As he was zipping up, something on the ground nearby caught his eye. He shone the beam on it and illuminated a huge coiled mass of dark excrement. The old man had spent enough time camping to recognize the burgundy seeds interspersed in the pile. It was bear scat full of berries. But it was a monstrous pile--might fill half a gallon bucket. And in the light he saw something that made his pulse quicken...a soft whisper of steam rising from the scat into the chill night air. The massive dropping was still warm.

He stood staring at this image, his mind spinning. He noticed a thin white object partially immersed in the pile, something that didn’t seem to belong. He eyed it for a bit, trying to make sense of it. A piece of cloth maybe. He picked up a nearby stick and carefully poked at the white material, dragging it to the ground nearby. It was a ripped piece of fabric no bigger than his wallet. On it were two letters. Part of a word. It was a bit of a torn t-shirt.

After a moment’s thought, the old man reached into his jacket pocket and withdrew a small ziplock bag left from the sandwich he had for lunch hours ago. He pulled out an apple core and napkin and dropped them on the ground. He then crouched down, and stick in hand, pushed the strip of shit-soaked shirt into the plastic bag, sealed it, and put it back in his pocket.

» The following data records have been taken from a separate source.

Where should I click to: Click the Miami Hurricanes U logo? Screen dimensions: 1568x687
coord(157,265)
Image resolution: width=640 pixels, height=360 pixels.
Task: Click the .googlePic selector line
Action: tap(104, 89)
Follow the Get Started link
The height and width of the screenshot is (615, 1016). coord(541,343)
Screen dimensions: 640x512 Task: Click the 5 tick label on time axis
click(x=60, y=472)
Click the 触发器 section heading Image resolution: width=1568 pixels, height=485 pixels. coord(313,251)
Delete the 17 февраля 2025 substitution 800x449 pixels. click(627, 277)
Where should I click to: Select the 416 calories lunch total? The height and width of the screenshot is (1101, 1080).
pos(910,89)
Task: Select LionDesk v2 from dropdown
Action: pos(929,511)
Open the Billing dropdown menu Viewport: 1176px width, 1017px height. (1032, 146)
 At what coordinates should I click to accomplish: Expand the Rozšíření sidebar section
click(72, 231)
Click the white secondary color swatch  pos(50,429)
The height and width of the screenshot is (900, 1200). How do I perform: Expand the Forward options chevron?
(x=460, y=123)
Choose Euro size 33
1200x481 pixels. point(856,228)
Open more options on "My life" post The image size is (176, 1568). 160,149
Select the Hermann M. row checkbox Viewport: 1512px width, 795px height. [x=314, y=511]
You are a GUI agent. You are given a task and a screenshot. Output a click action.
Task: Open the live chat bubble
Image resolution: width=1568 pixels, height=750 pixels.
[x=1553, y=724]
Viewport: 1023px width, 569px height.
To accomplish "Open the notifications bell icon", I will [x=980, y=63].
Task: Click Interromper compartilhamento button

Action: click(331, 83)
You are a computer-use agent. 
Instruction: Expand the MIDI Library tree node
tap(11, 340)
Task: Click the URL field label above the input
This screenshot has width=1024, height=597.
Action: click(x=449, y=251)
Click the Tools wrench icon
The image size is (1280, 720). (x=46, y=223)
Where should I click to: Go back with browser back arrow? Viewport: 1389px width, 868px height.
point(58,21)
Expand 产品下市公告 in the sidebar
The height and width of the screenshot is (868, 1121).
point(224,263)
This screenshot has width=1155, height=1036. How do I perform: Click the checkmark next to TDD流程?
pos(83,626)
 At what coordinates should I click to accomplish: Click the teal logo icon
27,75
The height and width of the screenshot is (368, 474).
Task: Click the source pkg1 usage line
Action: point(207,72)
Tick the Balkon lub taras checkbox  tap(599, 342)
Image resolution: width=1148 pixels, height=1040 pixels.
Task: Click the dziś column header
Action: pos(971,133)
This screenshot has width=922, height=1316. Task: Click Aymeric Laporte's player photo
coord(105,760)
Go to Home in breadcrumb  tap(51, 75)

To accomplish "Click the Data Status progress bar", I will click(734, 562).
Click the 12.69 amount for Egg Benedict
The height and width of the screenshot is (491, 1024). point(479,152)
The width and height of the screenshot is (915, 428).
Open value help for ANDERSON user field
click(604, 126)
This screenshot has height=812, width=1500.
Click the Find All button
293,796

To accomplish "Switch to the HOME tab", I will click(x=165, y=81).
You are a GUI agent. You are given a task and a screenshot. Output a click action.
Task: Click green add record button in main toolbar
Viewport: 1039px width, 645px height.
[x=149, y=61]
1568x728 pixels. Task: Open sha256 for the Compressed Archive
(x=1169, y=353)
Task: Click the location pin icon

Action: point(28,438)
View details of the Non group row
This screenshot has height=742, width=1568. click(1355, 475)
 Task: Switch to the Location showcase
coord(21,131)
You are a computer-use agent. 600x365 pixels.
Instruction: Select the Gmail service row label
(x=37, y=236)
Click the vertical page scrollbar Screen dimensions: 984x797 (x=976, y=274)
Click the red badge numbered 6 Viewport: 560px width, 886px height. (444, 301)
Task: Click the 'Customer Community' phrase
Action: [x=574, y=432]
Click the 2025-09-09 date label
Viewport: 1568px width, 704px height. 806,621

He made his way back to the campsite, the fire now reduced to dim ash-grey embers. He walked quickly back to the tent. Opening the tent flap, he entered and saw his granddaughter was sound asleep, her little lips slightly parted. Finding his backpack, he pulled out the Smith and Wesson handgun, and put it in his coat pocket. Then he backed out of the tent, zipped it behind him, walked over to the fire, and threw on some kindling. He tossed on a larger log. He would spend the night sitting by the fire.

Just then he remembered the dog. He walked to the tent and glanced inside. No dog. He shone the light around the perimeter of the campsite and into the blackness beyond the trees.

“Dog,” he called out in a hushed tone, not wanting to wake his granddaughter. “Here dog, come on boy.” He took a few steps into the surrounding forest, spraying the light around him, then walked back to the opposite side of the campsite, peering into the impenetrable black wilderness beyond. “Come on dog.” He felt a queasiness in his stomach. “Shit,” he whispered under his breath, “Where’s that goddamn little dog?”